Interviewing for Product Roles

From a PO to a CPO, the interview process focuses on the core of product–how the person will design and deliver to make the product fit (and hence make $).  I find there are five areas to explore at every level. 

Strategy 

Design the product path is core to any product role.  Questions like “How would define the first release of our new X app?” or “When setting the vision for the product team, what do you find to be the key elements of a vision statement?”   or “Tell me how you would increase usage of our Z app.” 

Execution 

How does this person measure success?  You can ask this in various ways like “Our new product is meant to engage remote workers, how would measure success of the launch within the first 30 days?”  or  “How do you design measurements to help your product teams know they have product market fit?”   

Product insight 

My favorite here is “What is one of your favorite products and why?”  I don’t mind if the answer is a coffee maker or stock tracking app, what I am curious about is their passion in the answer coupled with a few key points on the why.  Product people can quickly hit the three areas of the product that solve or do something for that in a way that delights them.  If they can articulate this well, you know they will focus on your products in the same way. 

Control

Some people call this estimation, but I like to look for a broader area of control where I see that they can estimate under contraints. Many people ask the classic “how many pingpong balls fit in a 747?” to get to estimation but I like to ask higher level product roles the following.  “Given you have 6 months of capital to deploy, how would you go about designing a product and bringing it to market?”   Notice I don’t give them an amount or any steer on product type.   What I am looking for is an answer like “Since I don’t have specifics, I will make an assumption that this is an app and I have only $250K to spend.  First I would ….”     For less senior roles, I use “Estimate how many people in the US use a banking app on a daily basis.”   Here I am not looking for a right number, but the process of guessing the population, the number of people that have a bank account, the usage of such an app (unlikely it is daily like social media), etc. to see how they think about sizing.

·····

__Tasks__:
1. List the section headings that appear in the piece on interviewing for product roles.
2. In the piece on interviewing for product roles, how much money does the sample answer to the six-months-of-capital question assume is available to spend?

__Material__:
·····

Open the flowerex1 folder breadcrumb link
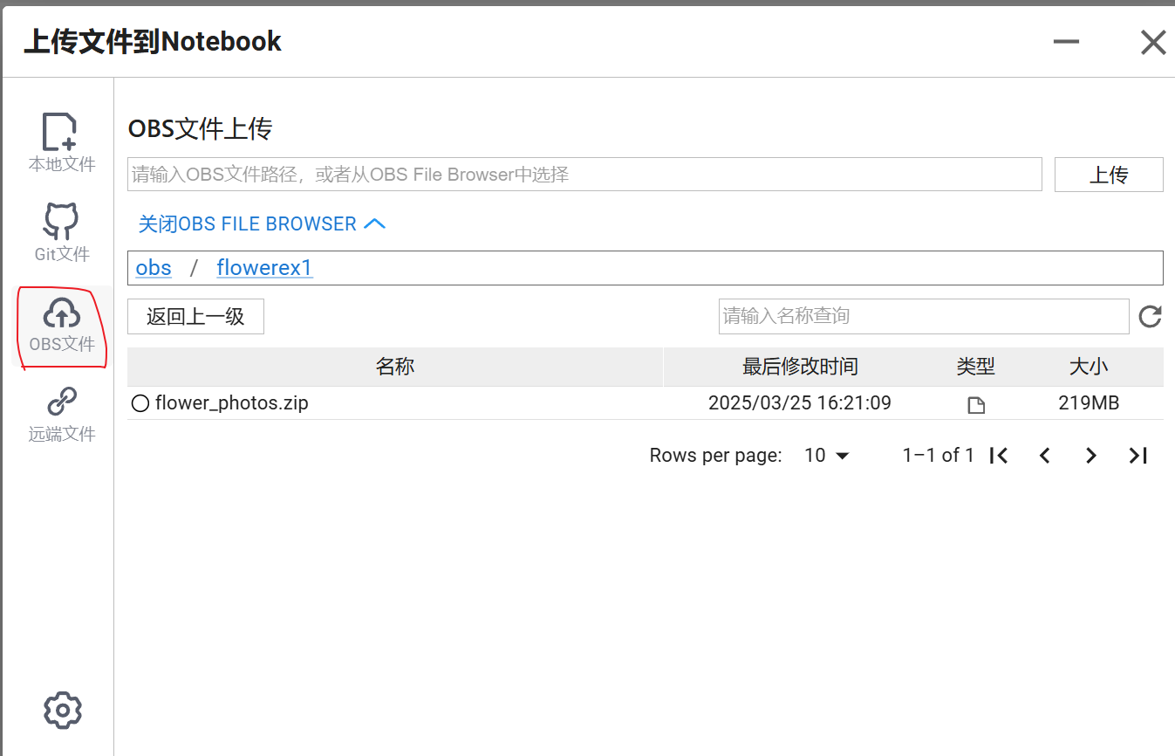 coord(264,268)
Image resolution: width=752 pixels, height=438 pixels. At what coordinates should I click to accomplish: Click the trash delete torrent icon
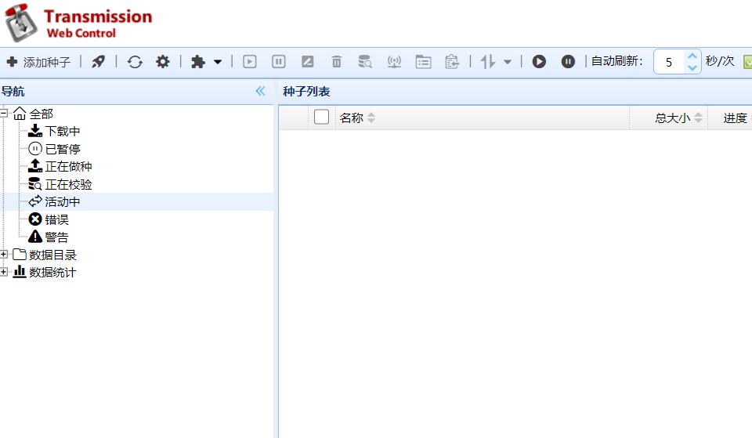click(x=337, y=62)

·····

__Answers to the tasks__:
1.
Strategy
Execution
Product insight
Control

2. $250K